SOURCE PASSAGE:
▼

Here I am, racing toward a Water Fall
Now it’s carrying me further away.
I hold my breath and enjoy the Water Fall
At this point there is no other way.

Grab my hand, hold your breath; jump into the Water Fall.
Just reach out, feel alive; we’re close to the Water Fall.
Rain above, pools below; we’re inside the Water Fall.
Grab my hand, hold your breath; jump into the Water Fall.

Lyrically, this might be the best poem I have ever written.  It is a love song really about guitar strings.  The late Mark Kelsey wrote the music and it fit perfectly.  I use stainless steel guitar strings, so that is the core of the theme.  I worked at a music store for a number of years and sold an awful lot of instrument strings. There are a lot of good lines in here. BTW, I’m still waiting for you.

MIDIMike

This is another poem wrapped around my children.  This one from watching my daughter grow up but not quite a teen yet.  The joy you get watching your kids learn and grow and be fascinated – and challenged by life.  Knowing if this is where it starts, how much more joy there will be in years to come.  So I value these times all the more.

Memories of putting a tired child to bed at night as they might cry themselves to sleep.  How they know more than they possibly could, sometimes.  And still so thrilled at the simplest things you show them.

▲

AVAILABLE DATA:
▼

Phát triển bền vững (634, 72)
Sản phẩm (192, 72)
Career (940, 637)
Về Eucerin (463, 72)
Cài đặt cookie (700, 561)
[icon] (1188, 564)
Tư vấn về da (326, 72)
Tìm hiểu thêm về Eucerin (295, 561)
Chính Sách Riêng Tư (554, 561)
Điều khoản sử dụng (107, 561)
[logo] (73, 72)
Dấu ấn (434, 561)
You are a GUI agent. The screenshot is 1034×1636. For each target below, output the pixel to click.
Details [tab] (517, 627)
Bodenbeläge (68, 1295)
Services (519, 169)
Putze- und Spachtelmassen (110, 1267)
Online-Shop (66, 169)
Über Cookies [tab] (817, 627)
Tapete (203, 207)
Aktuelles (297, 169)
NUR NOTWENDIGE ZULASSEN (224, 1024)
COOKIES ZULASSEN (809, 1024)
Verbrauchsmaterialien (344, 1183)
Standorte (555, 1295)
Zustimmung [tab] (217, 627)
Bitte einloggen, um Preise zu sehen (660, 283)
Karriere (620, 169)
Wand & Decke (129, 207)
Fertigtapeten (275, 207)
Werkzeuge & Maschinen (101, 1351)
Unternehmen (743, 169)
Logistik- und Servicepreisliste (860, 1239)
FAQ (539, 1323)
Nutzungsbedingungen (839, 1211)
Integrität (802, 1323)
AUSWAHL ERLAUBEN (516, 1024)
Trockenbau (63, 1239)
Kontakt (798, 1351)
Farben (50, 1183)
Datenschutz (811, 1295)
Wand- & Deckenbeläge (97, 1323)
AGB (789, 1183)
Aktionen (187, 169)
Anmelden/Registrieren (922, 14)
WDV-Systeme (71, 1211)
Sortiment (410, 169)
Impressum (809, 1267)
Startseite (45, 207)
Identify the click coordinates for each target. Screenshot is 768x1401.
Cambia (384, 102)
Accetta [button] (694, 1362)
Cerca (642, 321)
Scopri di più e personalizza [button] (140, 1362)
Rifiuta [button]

▲

Update the poem notes between "This is another" and "you show them.", inclusive, by changing "joy" to "delight", and write out that section.

This is another poem wrapped around my children.  This one from watching my daughter grow up but not quite a teen yet.  The delight you get watching your kids learn and grow and be fascinated – and challenged by life.  Knowing if this is where it starts, how much more delight there will be in years to come.  So I value these times all the more.

Memories of putting a tired child to bed at night as they might cry themselves to sleep.  How they know more than they possibly could, sometimes.  And still so thrilled at the simplest things you show them.